Directions: In this exercise, set down every entry that follows exactly as it appears.

(Stored data entries)
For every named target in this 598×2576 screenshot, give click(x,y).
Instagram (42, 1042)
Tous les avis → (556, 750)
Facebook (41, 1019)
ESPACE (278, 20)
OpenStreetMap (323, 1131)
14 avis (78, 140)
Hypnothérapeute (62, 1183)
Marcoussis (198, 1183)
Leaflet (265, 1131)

Expected output:
For every named target in this 598×2576 screenshot, give click(x,y).
Instagram (42, 1042)
Tous les avis → (556, 750)
Facebook (41, 1019)
ESPACE (278, 20)
OpenStreetMap (323, 1131)
14 avis (78, 140)
Hypnothérapeute (62, 1183)
Marcoussis (198, 1183)
Leaflet (265, 1131)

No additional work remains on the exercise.